• [Aim of the task] Copy out, word for word, the part of the lines below that opens with the line containing "Toggle Include app block in Shop Pay" and closes with the line containing "coord(743,285)", including both of those lines.

** Start **

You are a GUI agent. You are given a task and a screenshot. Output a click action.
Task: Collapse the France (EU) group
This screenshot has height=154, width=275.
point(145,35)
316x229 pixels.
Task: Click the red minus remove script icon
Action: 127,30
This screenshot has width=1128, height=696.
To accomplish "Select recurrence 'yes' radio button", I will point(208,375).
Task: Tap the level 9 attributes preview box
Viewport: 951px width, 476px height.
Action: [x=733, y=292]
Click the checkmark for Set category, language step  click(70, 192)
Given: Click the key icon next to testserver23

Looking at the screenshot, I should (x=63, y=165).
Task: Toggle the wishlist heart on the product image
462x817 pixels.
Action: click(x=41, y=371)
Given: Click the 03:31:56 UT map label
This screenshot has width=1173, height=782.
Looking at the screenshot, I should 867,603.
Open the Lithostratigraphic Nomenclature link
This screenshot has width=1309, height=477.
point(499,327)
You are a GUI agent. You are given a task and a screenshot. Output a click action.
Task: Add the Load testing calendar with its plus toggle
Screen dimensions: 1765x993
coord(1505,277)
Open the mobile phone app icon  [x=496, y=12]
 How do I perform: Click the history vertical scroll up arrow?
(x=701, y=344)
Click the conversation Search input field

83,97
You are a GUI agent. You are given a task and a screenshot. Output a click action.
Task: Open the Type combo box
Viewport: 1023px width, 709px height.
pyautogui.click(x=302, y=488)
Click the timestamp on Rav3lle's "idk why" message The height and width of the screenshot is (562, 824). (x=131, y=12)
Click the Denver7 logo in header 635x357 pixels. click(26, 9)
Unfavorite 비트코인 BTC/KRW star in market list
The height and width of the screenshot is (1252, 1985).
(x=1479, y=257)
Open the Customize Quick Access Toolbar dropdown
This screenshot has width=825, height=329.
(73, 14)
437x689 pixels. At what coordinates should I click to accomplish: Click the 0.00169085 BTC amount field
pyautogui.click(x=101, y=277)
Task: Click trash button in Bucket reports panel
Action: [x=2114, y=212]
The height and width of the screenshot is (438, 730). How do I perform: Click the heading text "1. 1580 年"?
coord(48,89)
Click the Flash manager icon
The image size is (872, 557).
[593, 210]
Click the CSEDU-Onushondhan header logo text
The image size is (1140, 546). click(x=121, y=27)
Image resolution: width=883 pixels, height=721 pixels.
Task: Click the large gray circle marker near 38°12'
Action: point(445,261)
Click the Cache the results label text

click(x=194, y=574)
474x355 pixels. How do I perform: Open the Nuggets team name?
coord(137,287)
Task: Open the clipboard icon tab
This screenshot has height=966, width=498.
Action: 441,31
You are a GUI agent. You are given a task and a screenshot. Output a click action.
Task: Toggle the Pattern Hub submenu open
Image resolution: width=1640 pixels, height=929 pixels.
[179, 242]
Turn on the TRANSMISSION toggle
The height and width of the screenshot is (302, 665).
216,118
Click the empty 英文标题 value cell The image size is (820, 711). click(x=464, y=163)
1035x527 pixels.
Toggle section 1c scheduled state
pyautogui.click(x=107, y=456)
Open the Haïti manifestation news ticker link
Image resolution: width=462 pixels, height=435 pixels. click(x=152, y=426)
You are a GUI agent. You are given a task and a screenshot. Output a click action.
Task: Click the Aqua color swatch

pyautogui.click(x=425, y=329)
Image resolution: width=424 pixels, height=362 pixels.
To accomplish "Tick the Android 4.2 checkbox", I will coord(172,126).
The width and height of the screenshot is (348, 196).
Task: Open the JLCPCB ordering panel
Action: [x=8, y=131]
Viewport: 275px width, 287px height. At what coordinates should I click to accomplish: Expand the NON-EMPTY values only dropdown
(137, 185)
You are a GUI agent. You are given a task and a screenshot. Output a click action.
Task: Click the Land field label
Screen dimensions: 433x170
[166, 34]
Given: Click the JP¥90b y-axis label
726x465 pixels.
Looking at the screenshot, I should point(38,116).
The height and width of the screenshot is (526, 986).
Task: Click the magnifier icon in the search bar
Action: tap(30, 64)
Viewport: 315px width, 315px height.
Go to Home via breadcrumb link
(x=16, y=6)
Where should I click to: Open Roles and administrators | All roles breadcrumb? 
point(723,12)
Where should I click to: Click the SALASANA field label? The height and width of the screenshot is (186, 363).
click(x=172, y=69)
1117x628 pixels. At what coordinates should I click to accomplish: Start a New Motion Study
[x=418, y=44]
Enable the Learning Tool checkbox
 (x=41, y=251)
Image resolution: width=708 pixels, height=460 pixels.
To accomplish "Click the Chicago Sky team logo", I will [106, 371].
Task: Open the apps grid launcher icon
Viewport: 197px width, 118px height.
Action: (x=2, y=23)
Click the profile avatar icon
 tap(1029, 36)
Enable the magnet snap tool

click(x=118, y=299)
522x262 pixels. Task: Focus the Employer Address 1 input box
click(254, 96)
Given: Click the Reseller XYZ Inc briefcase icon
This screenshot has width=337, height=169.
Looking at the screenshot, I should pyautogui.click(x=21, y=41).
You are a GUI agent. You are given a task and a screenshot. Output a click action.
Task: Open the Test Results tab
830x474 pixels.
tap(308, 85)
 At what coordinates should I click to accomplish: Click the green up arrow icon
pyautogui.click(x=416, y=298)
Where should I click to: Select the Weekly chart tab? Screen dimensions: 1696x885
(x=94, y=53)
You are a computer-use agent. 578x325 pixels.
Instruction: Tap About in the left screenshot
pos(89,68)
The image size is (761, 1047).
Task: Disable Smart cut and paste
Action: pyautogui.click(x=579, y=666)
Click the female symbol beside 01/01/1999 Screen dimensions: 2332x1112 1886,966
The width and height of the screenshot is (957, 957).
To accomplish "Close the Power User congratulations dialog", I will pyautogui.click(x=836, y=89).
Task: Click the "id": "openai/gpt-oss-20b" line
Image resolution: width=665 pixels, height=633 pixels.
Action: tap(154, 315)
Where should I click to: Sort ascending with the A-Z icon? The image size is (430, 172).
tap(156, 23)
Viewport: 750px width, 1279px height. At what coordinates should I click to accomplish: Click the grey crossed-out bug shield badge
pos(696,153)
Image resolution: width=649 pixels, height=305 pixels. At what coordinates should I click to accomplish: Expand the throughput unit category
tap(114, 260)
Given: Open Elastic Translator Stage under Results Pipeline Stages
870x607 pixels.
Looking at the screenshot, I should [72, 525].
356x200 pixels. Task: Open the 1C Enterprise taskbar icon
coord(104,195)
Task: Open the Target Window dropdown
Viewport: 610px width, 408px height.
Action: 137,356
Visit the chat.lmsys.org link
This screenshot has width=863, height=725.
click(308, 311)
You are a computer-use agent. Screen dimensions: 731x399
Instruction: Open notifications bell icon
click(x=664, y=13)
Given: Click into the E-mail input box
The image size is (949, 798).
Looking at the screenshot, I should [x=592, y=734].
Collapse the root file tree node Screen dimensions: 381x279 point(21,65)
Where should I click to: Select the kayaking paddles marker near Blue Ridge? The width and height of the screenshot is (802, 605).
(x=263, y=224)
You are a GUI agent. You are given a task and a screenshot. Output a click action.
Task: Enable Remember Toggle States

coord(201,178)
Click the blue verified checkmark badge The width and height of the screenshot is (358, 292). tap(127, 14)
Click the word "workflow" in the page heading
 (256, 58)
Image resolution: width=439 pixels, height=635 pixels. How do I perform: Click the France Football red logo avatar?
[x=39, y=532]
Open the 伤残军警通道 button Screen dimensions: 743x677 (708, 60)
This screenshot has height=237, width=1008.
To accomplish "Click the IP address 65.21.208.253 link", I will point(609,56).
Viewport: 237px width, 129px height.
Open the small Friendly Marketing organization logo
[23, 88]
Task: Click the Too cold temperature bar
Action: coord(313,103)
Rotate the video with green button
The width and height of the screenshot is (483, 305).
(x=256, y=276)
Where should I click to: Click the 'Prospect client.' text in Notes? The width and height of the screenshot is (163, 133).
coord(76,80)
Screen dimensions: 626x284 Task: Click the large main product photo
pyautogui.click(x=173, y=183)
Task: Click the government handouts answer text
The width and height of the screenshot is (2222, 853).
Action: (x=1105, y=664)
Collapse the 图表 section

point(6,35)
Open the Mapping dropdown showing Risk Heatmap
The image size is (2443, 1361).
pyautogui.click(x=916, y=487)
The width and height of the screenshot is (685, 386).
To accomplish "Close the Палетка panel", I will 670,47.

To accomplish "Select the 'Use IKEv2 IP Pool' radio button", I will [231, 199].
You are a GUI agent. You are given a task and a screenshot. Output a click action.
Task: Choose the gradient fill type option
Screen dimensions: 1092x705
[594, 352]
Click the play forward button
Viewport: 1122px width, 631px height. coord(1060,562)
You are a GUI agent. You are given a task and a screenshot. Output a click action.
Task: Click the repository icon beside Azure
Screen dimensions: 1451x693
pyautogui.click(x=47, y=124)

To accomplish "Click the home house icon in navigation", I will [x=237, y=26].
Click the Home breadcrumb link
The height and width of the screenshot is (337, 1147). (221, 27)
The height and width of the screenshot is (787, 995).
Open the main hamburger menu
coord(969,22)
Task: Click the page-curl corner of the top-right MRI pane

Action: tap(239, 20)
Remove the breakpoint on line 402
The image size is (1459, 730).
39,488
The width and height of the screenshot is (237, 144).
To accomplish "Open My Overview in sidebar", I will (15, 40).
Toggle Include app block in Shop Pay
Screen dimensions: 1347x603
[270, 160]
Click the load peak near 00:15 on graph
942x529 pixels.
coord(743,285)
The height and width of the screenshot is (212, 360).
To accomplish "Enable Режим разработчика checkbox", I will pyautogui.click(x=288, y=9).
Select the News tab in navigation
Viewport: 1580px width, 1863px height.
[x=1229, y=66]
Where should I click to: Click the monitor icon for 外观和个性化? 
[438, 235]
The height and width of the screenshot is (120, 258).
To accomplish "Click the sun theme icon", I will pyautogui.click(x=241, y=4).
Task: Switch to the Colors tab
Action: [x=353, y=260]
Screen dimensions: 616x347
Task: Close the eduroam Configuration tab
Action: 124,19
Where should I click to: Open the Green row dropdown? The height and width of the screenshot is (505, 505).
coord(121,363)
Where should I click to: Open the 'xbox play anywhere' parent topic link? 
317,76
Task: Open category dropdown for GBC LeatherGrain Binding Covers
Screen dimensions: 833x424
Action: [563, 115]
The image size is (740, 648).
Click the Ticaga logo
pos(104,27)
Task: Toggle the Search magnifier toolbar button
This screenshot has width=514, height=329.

** End **

• [Written answer]
Toggle Include app block in Shop Pay
Screen dimensions: 1347x603
[270, 160]
Click the load peak near 00:15 on graph
942x529 pixels.
coord(743,285)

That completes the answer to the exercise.